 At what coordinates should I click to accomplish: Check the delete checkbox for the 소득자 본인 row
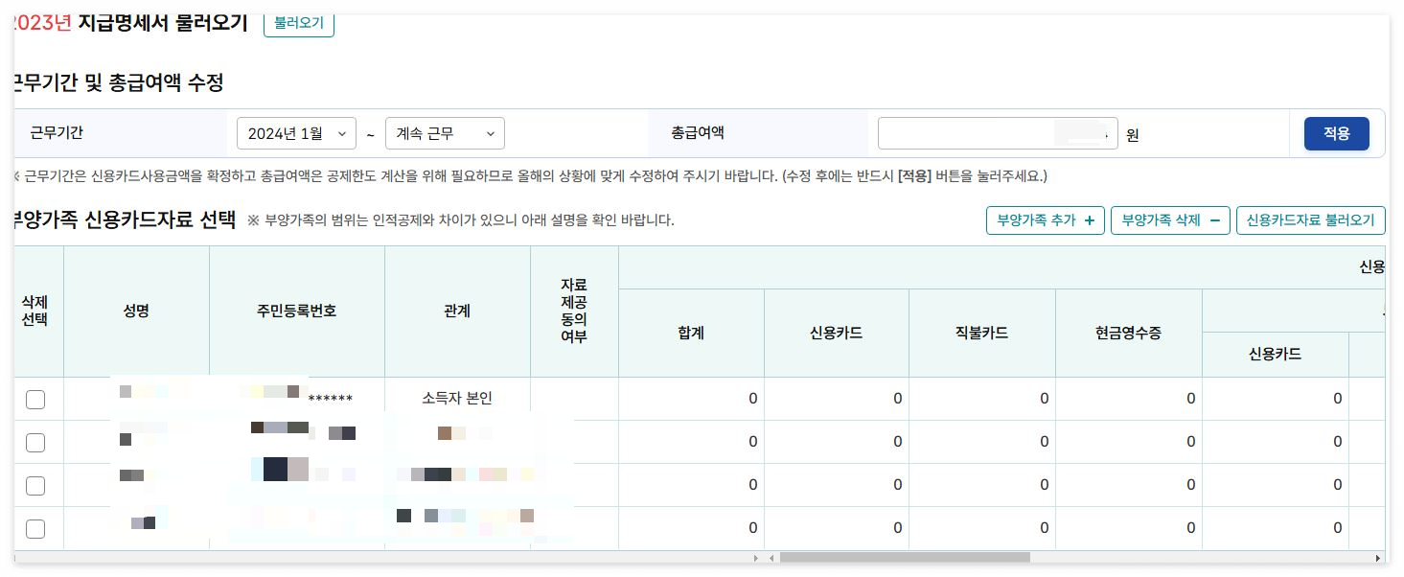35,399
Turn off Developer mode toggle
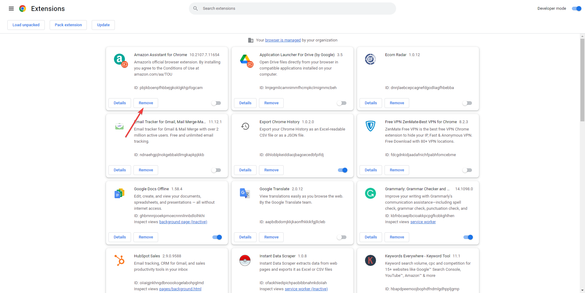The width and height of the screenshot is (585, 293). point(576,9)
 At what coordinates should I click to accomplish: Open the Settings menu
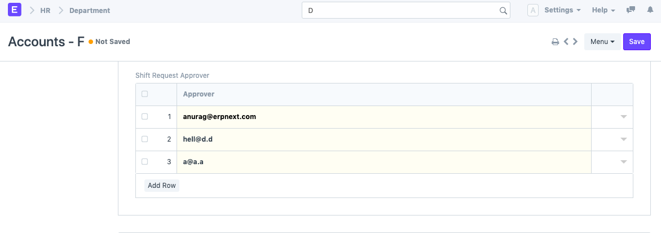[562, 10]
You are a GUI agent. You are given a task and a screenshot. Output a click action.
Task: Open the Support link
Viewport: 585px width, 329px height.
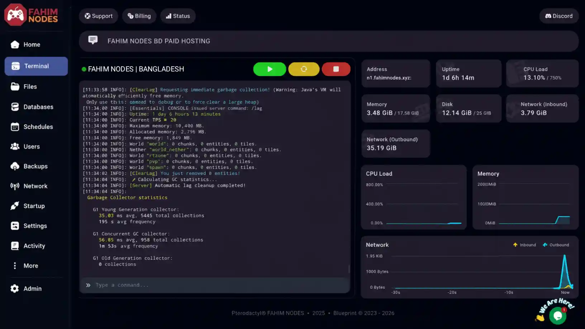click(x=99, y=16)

·····

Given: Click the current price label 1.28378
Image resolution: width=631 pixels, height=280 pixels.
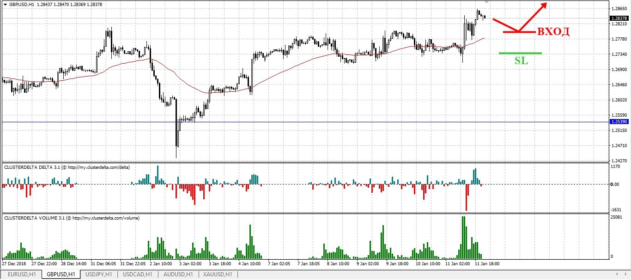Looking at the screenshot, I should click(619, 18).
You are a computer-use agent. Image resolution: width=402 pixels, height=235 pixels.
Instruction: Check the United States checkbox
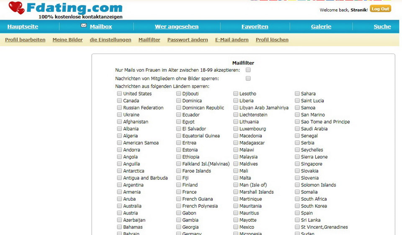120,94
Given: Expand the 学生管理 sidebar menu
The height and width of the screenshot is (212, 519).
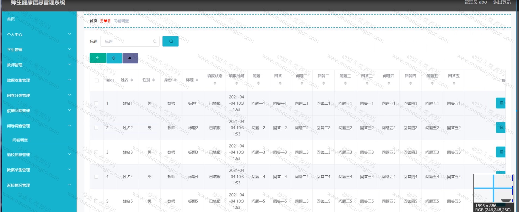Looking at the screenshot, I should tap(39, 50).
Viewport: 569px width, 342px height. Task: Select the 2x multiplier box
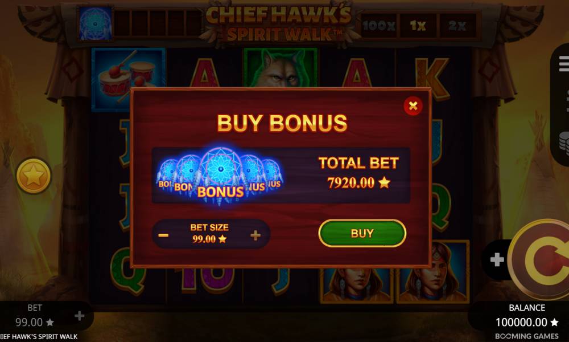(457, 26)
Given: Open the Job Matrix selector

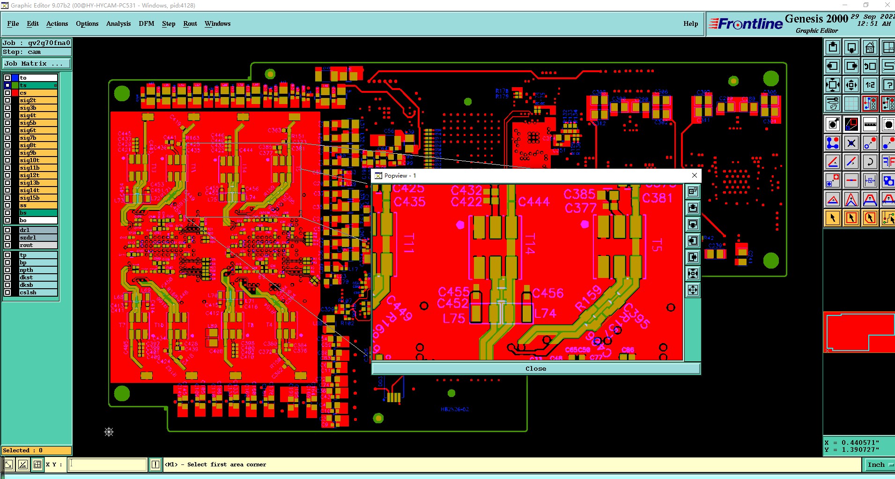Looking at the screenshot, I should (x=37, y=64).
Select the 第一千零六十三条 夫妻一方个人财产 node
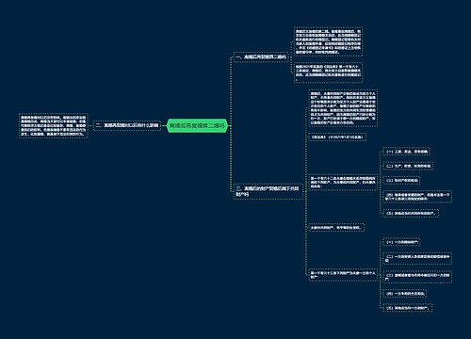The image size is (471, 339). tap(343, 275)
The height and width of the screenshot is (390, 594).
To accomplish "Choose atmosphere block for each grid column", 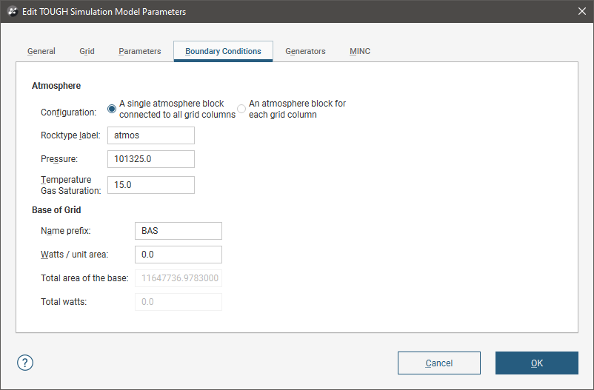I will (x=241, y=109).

·····

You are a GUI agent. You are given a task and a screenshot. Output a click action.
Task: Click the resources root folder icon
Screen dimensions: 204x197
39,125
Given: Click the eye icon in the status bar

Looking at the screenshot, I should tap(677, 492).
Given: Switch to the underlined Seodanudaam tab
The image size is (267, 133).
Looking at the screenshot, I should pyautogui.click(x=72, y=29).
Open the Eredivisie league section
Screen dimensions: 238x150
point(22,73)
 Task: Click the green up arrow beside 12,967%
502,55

·····

### Work instruction
Leaving out each picture, repeat exactly the lines above from the one that contains "Image resolution: width=631" through the one that contains "The height and width of the screenshot is (390, 594).".

### Response box
Image resolution: width=631 pixels, height=280 pixels.
Looking at the screenshot, I should click(619, 18).
You are a computer-use agent. Image resolution: width=402 pixels, height=235 pixels.
Instruction: Check the United States checkbox
120,94
Given: Expand the 学生管理 sidebar menu
The height and width of the screenshot is (212, 519).
Looking at the screenshot, I should tap(39, 50).
Viewport: 569px width, 342px height. Task: Select the 2x multiplier box
(457, 26)
Given: Open the Job Matrix selector

Looking at the screenshot, I should (x=37, y=64).
Select the 第一千零六十三条 夫妻一方个人财产 node
The image size is (471, 339). tap(343, 275)
The height and width of the screenshot is (390, 594).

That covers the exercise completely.